Välkommen. Stockholm är en vacker stad, speciellt på sommaren!


----------



## Yellow Studio (Feb 10, 2020)

Välkommen!, utanför Falun här.


----------



## Geomir (Feb 10, 2020)

zoixx said:


> Thanks! Was there some problem related to some of the Swedish letters?


LOL no I was just kidding! You just happened to enter the Forum just before it collapsed!


----------



## zoixx (Feb 10, 2020)

Många svenskar! Ska besöka Falun och se koppargruvan någon gång.


----------



## Luftrum (Feb 10, 2020)

Hello zoixx and friendly greetings from the other side of the water, from a Dansk Jävla. Enjoy your stay.


----------



## zoixx (Feb 10, 2020)

Luftrum said:


> Hello zoixx and friendly greetings from the other side of the water, from a Dansk Jävla. Enjoy your stay.



Hej hej! I have actually purchased your field recordings, they're great.


----------



## Yellow Studio (Feb 10, 2020)

zoixx said:


> Många svenskar! Ska besöka Falun och se koppargruvan någon gång.


Då får du höra av dig!


----------



## Wibben (Feb 10, 2020)

Vi-control Blekinge hälsar dig varmt välkommen!


----------



## brynolf (Feb 10, 2020)

Lär väl visa sig att samtliga medlemmar här är svennar men inte vågat fråga och har kört på engelska av ren artighet...


----------



## zoixx (Feb 10, 2020)




----------



## GtrString (Feb 10, 2020)

Tjænare grabben 😁


----------



## zoixx (Feb 11, 2020)

Hej gubben!


----------



## Fredeke (Feb 16, 2020)

Hej då from Belgium


----------



## zoixx (Feb 16, 2020)

Fredeke said:


> Hej då from Belgium



Ska du lämna oss? 🤧


----------



## Fredeke (Feb 16, 2020)

zoixx said:


> Ska du lämna oss? 🤧


Uh? Jag trodde att _hej_ betydde både _hi_ och _bye_.
So much for my showing off the little Swedish I know.


----------



## zoixx (Feb 16, 2020)

Fredeke said:


> Uh?

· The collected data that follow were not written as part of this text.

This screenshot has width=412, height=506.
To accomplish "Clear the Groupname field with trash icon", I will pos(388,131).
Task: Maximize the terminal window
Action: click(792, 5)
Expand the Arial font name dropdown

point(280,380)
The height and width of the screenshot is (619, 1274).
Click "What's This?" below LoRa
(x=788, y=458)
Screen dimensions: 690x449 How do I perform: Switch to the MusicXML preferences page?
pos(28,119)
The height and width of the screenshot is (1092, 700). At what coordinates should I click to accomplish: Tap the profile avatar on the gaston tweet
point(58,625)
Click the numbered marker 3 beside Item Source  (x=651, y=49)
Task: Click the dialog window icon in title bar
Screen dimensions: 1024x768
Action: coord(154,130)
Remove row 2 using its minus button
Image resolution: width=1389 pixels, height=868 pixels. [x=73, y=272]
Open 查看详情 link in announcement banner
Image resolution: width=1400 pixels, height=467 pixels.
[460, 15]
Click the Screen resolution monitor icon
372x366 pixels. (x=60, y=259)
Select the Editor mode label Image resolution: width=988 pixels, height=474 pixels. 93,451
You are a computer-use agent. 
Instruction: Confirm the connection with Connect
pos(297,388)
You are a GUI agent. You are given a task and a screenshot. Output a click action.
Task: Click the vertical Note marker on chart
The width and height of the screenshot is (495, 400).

Jag trodde att _hej_ betydde både _hi_ och _bye_.
> So much for my showing off the little Swedish I know.



It you put "då" after "hej" it means goodbye 

Still impressive!


----------



## nolotrippen (Feb 16, 2020)

Howdy


----------



## erikradbo (Feb 16, 2020)

Och varma hälsningar från Göteborg


----------



## zoixx (Feb 16, 2020)

Bamba!


----------



## RasmusFors (Feb 17, 2020)

Hälsningar från Norrlands Manchester: Sundsvall!


----------



## zoixx (Feb 17, 2020)

RasmusFors said:


> Hälsningar från Norrlands Manchester: Sundsvall!


Tjaaaaaa


----------